## BEGIN

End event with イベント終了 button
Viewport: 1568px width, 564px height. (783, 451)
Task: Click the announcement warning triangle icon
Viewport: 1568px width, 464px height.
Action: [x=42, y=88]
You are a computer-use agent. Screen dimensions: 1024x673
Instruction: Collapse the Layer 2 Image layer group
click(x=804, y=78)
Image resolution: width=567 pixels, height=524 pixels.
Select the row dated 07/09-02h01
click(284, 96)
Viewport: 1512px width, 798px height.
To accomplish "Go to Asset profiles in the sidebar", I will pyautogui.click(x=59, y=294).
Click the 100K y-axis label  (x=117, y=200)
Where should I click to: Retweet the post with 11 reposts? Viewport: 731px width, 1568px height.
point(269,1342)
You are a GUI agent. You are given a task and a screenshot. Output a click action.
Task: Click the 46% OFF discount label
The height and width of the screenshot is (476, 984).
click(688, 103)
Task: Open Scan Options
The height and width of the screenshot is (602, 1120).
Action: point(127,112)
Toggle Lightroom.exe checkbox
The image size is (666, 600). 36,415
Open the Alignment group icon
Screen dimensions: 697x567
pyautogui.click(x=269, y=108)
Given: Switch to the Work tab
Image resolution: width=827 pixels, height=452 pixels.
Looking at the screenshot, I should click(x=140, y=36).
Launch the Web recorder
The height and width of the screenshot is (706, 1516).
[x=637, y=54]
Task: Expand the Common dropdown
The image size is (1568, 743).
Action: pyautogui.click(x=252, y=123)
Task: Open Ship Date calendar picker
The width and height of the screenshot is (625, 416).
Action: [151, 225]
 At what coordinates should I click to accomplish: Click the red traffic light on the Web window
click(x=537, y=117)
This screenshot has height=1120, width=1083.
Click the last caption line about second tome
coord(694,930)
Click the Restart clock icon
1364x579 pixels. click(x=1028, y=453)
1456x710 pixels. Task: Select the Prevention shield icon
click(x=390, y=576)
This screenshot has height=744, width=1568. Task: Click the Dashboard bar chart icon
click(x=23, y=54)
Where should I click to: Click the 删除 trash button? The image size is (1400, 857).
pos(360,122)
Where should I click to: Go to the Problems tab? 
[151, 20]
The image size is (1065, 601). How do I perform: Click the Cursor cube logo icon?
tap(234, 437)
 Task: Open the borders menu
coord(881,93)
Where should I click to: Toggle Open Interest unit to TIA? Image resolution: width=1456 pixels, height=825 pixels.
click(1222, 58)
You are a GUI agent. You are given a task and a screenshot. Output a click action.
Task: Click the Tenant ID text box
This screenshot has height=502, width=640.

## END

> [SET EXERCISE]:
Rewrite the records with every instance of "Image resolution" changed to "Screenshot resolution", leaving everything else as it is.

> [ANSWER TO THE EXERCISE]:
End event with イベント終了 button
Viewport: 1568px width, 564px height. (783, 451)
Task: Click the announcement warning triangle icon
Viewport: 1568px width, 464px height.
Action: [x=42, y=88]
You are a computer-use agent. Screen dimensions: 1024x673
Instruction: Collapse the Layer 2 Image layer group
click(x=804, y=78)
Screenshot resolution: width=567 pixels, height=524 pixels.
Select the row dated 07/09-02h01
click(284, 96)
Viewport: 1512px width, 798px height.
To accomplish "Go to Asset profiles in the sidebar", I will pyautogui.click(x=59, y=294).
Click the 100K y-axis label  (x=117, y=200)
Where should I click to: Retweet the post with 11 reposts? Viewport: 731px width, 1568px height.
point(269,1342)
You are a GUI agent. You are given a task and a screenshot. Output a click action.
Task: Click the 46% OFF discount label
The height and width of the screenshot is (476, 984).
click(688, 103)
Task: Open Scan Options
The height and width of the screenshot is (602, 1120).
Action: point(127,112)
Toggle Lightroom.exe checkbox
The image size is (666, 600). 36,415
Open the Alignment group icon
Screen dimensions: 697x567
pyautogui.click(x=269, y=108)
Given: Switch to the Work tab
Screenshot resolution: width=827 pixels, height=452 pixels.
Looking at the screenshot, I should click(x=140, y=36).
Launch the Web recorder
The height and width of the screenshot is (706, 1516).
[x=637, y=54]
Task: Expand the Common dropdown
The image size is (1568, 743).
Action: pyautogui.click(x=252, y=123)
Task: Open Ship Date calendar picker
The width and height of the screenshot is (625, 416).
Action: [151, 225]
 At what coordinates should I click to accomplish: Click the red traffic light on the Web window
click(x=537, y=117)
This screenshot has height=1120, width=1083.
Click the last caption line about second tome
coord(694,930)
Click the Restart clock icon
1364x579 pixels. click(x=1028, y=453)
1456x710 pixels. Task: Select the Prevention shield icon
click(x=390, y=576)
This screenshot has height=744, width=1568. Task: Click the Dashboard bar chart icon
click(x=23, y=54)
Where should I click to: Click the 删除 trash button? The image size is (1400, 857).
pos(360,122)
Where should I click to: Go to the Problems tab? 
[151, 20]
The image size is (1065, 601). How do I perform: Click the Cursor cube logo icon?
tap(234, 437)
 Task: Open the borders menu
coord(881,93)
Where should I click to: Toggle Open Interest unit to TIA? Screenshot resolution: width=1456 pixels, height=825 pixels.
click(1222, 58)
You are a GUI agent. You are given a task and a screenshot. Output a click action.
Task: Click the Tenant ID text box
This screenshot has height=502, width=640.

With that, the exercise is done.